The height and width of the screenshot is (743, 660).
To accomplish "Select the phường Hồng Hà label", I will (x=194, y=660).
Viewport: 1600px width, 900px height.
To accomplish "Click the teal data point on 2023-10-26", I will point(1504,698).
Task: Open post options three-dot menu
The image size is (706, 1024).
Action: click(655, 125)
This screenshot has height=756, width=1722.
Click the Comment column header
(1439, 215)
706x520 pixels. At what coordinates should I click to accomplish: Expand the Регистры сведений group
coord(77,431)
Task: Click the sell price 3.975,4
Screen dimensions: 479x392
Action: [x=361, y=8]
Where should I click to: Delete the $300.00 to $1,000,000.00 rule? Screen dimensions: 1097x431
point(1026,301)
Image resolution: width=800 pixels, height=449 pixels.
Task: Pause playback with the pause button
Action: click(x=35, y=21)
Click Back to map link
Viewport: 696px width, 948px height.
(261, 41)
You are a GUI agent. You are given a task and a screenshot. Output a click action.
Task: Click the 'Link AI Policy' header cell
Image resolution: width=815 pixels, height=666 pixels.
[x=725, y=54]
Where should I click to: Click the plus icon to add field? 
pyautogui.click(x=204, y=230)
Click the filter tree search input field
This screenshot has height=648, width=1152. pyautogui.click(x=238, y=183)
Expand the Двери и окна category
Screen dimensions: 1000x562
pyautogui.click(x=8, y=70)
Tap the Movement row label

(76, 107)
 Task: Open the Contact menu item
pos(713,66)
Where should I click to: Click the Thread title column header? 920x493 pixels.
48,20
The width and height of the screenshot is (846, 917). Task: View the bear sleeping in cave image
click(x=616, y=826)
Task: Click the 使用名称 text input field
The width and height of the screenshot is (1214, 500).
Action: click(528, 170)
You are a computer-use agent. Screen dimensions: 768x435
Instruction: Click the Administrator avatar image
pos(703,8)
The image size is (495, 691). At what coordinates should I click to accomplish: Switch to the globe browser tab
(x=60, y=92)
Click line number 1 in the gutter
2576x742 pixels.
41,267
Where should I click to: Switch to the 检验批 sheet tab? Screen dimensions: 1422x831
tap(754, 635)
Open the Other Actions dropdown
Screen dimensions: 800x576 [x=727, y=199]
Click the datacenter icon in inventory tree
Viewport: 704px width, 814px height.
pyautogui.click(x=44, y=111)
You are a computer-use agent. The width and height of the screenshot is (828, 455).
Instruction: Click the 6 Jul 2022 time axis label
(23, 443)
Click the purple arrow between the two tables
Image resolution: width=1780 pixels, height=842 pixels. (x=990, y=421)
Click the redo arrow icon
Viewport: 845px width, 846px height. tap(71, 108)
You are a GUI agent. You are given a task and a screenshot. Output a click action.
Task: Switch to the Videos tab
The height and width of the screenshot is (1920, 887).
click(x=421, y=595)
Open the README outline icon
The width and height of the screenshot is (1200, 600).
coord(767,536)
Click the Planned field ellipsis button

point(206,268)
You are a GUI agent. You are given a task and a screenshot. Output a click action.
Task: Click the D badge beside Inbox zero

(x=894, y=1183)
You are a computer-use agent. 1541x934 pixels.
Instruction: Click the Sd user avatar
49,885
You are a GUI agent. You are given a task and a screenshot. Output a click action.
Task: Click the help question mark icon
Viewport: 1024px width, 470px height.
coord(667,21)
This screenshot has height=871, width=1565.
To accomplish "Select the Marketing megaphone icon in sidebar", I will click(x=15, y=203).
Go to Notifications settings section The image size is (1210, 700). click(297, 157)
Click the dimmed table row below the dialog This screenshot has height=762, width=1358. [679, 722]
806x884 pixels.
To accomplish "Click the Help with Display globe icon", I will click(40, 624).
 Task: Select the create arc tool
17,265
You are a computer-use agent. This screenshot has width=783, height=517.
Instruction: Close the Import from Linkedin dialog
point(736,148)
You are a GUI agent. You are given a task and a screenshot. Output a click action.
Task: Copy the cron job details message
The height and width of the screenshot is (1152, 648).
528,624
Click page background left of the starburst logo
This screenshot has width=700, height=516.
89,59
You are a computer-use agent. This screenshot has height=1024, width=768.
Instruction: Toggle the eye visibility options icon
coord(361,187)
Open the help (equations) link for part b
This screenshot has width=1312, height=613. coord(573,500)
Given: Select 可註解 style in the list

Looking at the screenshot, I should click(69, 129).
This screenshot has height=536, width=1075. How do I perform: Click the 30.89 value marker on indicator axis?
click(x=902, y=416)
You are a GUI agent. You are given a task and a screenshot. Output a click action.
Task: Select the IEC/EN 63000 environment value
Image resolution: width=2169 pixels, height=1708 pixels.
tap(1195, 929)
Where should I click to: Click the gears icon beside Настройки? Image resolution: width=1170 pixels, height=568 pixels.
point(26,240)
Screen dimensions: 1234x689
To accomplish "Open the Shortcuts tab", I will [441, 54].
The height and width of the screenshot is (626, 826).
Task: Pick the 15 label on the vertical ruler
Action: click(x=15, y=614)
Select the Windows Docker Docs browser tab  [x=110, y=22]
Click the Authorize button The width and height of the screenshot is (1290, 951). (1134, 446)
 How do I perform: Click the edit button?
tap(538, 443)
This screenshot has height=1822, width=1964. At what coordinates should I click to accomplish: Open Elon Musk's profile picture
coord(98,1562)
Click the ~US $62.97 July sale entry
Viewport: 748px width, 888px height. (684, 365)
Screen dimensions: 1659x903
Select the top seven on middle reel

> [Exercise]
The full listing must be copied exactly, every line included.

> [Result]
The height and width of the screenshot is (743, 660).
To accomplish "Select the phường Hồng Hà label", I will (x=194, y=660).
Viewport: 1600px width, 900px height.
To accomplish "Click the teal data point on 2023-10-26", I will point(1504,698).
Task: Open post options three-dot menu
The image size is (706, 1024).
Action: click(655, 125)
This screenshot has height=756, width=1722.
Click the Comment column header
(1439, 215)
706x520 pixels. At what coordinates should I click to accomplish: Expand the Регистры сведений group
coord(77,431)
Task: Click the sell price 3.975,4
Screen dimensions: 479x392
Action: [x=361, y=8]
Where should I click to: Delete the $300.00 to $1,000,000.00 rule? Screen dimensions: 1097x431
point(1026,301)
Image resolution: width=800 pixels, height=449 pixels.
Task: Pause playback with the pause button
Action: click(x=35, y=21)
Click Back to map link
Viewport: 696px width, 948px height.
(261, 41)
You are a GUI agent. You are given a task and a screenshot. Output a click action.
Task: Click the 'Link AI Policy' header cell
Image resolution: width=815 pixels, height=666 pixels.
[x=725, y=54]
Where should I click to: Click the plus icon to add field? 
pyautogui.click(x=204, y=230)
Click the filter tree search input field
This screenshot has height=648, width=1152. pyautogui.click(x=238, y=183)
Expand the Двери и окна category
Screen dimensions: 1000x562
pyautogui.click(x=8, y=70)
Tap the Movement row label

(76, 107)
 Task: Open the Contact menu item
pos(713,66)
Where should I click to: Click the Thread title column header? 920x493 pixels.
48,20
The width and height of the screenshot is (846, 917). Task: View the bear sleeping in cave image
click(x=616, y=826)
Task: Click the 使用名称 text input field
The width and height of the screenshot is (1214, 500).
Action: click(528, 170)
You are a computer-use agent. Screen dimensions: 768x435
Instruction: Click the Administrator avatar image
pos(703,8)
The image size is (495, 691). At what coordinates should I click to accomplish: Switch to the globe browser tab
(x=60, y=92)
Click line number 1 in the gutter
2576x742 pixels.
41,267
Where should I click to: Switch to the 检验批 sheet tab? Screen dimensions: 1422x831
tap(754, 635)
Open the Other Actions dropdown
Screen dimensions: 800x576 [x=727, y=199]
Click the datacenter icon in inventory tree
Viewport: 704px width, 814px height.
pyautogui.click(x=44, y=111)
You are a computer-use agent. The width and height of the screenshot is (828, 455).
Instruction: Click the 6 Jul 2022 time axis label
(23, 443)
Click the purple arrow between the two tables
Image resolution: width=1780 pixels, height=842 pixels. (x=990, y=421)
Click the redo arrow icon
Viewport: 845px width, 846px height. tap(71, 108)
You are a GUI agent. You are given a task and a screenshot. Output a click action.
Task: Switch to the Videos tab
The height and width of the screenshot is (1920, 887).
click(x=421, y=595)
Open the README outline icon
The width and height of the screenshot is (1200, 600).
coord(767,536)
Click the Planned field ellipsis button

point(206,268)
You are a GUI agent. You are given a task and a screenshot. Output a click action.
Task: Click the D badge beside Inbox zero

(x=894, y=1183)
You are a computer-use agent. 1541x934 pixels.
Instruction: Click the Sd user avatar
49,885
You are a GUI agent. You are given a task and a screenshot. Output a click action.
Task: Click the help question mark icon
Viewport: 1024px width, 470px height.
coord(667,21)
This screenshot has height=871, width=1565.
To accomplish "Select the Marketing megaphone icon in sidebar", I will click(x=15, y=203).
Go to Notifications settings section The image size is (1210, 700). click(297, 157)
Click the dimmed table row below the dialog This screenshot has height=762, width=1358. [679, 722]
806x884 pixels.
To accomplish "Click the Help with Display globe icon", I will click(40, 624).
 Task: Select the create arc tool
17,265
You are a computer-use agent. This screenshot has width=783, height=517.
Instruction: Close the Import from Linkedin dialog
point(736,148)
You are a GUI agent. You are given a task and a screenshot. Output a click action.
Task: Copy the cron job details message
The height and width of the screenshot is (1152, 648).
528,624
Click page background left of the starburst logo
This screenshot has width=700, height=516.
89,59
You are a computer-use agent. This screenshot has height=1024, width=768.
Instruction: Toggle the eye visibility options icon
coord(361,187)
Open the help (equations) link for part b
This screenshot has width=1312, height=613. coord(573,500)
Given: Select 可註解 style in the list

Looking at the screenshot, I should click(69, 129).
This screenshot has height=536, width=1075. How do I perform: Click the 30.89 value marker on indicator axis?
click(x=902, y=416)
You are a GUI agent. You are given a task and a screenshot. Output a click action.
Task: Select the IEC/EN 63000 environment value
Image resolution: width=2169 pixels, height=1708 pixels.
tap(1195, 929)
Where should I click to: Click the gears icon beside Настройки? Image resolution: width=1170 pixels, height=568 pixels.
point(26,240)
Screen dimensions: 1234x689
To accomplish "Open the Shortcuts tab", I will [441, 54].
The height and width of the screenshot is (626, 826).
Task: Pick the 15 label on the vertical ruler
Action: click(x=15, y=614)
Select the Windows Docker Docs browser tab  [x=110, y=22]
Click the Authorize button The width and height of the screenshot is (1290, 951). (1134, 446)
 How do I perform: Click the edit button?
tap(538, 443)
This screenshot has height=1822, width=1964. At what coordinates should I click to accomplish: Open Elon Musk's profile picture
coord(98,1562)
Click the ~US $62.97 July sale entry
Viewport: 748px width, 888px height. (684, 365)
Screen dimensions: 1659x903
Select the top seven on middle reel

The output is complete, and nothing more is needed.